I want to share some of the brilliant and strange stories which turn up in Herodotus’ work. They are testament to the fantastic imagination of mankind.

All these examples come from Book II (the Egyptian logoi). I’ll probably do some more examples another time.

On the Nile (2.19-27)

He gives to following reasons for the Nile flood:

1. Winds- North winds blow, preventing adequate flow to the sea. (Herodotus argues that this incorrect because it floods even if the winds fail and the winds have no effect on other rivers)

2. It flows from the great Ocean that encircles the world (a more legendary explanation apparently)

3. It’s caused by melting snow (this is apparently just as worthless a theory as the others because the countries the Nile comes from are hotter than Egypt)

4. Displaced water from other rivers because the sun changes his path in different seasons (H’s own theory, I love ancient Greek logic)

On the Egyptians being weird (2.35-8)

1. The women go to market and men stay at home and weave. Women even urinated standing up and men sitting down.

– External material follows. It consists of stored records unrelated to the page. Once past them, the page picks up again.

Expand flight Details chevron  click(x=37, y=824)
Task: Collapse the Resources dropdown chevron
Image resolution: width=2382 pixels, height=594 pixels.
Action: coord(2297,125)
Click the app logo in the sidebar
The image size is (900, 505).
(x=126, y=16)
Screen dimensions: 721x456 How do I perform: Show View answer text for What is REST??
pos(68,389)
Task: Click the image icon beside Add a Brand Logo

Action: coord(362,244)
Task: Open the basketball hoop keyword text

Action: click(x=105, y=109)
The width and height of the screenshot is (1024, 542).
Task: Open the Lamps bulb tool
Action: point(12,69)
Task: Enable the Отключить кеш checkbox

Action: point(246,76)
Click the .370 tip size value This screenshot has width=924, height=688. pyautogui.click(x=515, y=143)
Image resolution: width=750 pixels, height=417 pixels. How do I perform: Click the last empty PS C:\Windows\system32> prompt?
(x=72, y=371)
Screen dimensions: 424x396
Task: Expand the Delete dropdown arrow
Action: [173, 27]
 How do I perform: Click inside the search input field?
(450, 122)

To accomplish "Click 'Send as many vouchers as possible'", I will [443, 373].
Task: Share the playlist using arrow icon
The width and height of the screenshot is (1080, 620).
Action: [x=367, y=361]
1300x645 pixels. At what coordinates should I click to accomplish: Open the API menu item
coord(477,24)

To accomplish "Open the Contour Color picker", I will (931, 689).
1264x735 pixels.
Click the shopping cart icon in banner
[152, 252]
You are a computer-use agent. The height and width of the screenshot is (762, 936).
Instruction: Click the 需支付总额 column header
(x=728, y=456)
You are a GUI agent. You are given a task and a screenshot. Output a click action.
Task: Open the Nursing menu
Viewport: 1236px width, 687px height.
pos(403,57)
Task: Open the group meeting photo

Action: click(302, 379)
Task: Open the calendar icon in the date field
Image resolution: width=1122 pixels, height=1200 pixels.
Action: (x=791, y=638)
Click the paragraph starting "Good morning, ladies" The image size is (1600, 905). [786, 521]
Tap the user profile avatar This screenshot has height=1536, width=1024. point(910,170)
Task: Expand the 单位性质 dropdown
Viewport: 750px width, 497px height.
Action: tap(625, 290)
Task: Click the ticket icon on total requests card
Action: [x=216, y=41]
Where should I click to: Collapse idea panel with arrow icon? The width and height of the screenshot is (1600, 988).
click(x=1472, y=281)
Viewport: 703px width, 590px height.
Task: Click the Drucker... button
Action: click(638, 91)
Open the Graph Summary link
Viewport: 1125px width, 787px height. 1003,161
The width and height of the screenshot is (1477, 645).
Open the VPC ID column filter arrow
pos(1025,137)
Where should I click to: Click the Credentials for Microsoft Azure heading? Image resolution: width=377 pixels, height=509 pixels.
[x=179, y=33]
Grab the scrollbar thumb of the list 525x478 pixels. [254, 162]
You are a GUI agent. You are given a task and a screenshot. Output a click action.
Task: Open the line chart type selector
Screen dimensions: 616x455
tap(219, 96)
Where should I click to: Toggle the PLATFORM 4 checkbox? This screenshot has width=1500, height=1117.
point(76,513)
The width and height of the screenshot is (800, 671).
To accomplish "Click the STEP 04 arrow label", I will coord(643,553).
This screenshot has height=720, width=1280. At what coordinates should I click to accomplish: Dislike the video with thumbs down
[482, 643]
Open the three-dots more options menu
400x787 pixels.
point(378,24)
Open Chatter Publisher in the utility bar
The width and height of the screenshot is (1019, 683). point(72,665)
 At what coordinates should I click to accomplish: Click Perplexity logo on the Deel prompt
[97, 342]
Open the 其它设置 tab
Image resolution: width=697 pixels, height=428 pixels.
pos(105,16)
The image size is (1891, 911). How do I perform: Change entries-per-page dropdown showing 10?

2. They knead bread dough with their feet and clay with their hands and even handle dung (the horror!)

3. They are religious to excess, and make a point of washing cups and clothes (how dare they!), they even circumcise themselves to be clean rather than comely (I love my translation)

On the Hippotamus (2.71)

1. It has 4 legs, cloven hoofs like an ox, a horse’s mane and tail, conspicuous tusks, a voice like a horse’s neigh, and is the size of a very large ox (I am really not sure if he ever saw a hippo from that…)

On the Phoenix (2.73)

1. Visits every 500 years when its parent bird dies. Its gold and red and shaped exactly like an eagle.

2. One story says it carries a lump of myrrh to make into a kind of egg coffin for its dad and then buries it in the temple of the sun (Herodotus doesn’t find this credible surprisingly)

On flying Snakes (2.75-6)

1. Opposite Buto there are loads of skeletons of flying snakes piled up in a mountain pass. The snakes try to migrate into Egypt from Arabia but the ibis greet them at this pass and kill all of them.

2. They have wings like a bat.


Blind Pheros

1. Pheros was a King of Egypt who went blind. He had got angry at the river for flooding too high and thrown a spear at it. (which of course made him blind…)

2. After 10 years the oracle at Buto said he’d served his punishment and would be cured if he washed his eyes out with the urine of a woman who had never slept with any man except her husband. So he tried his wife’s urine…didn’t work (awkward), then many many many other women…eventually one worked and he could see again (huzah!).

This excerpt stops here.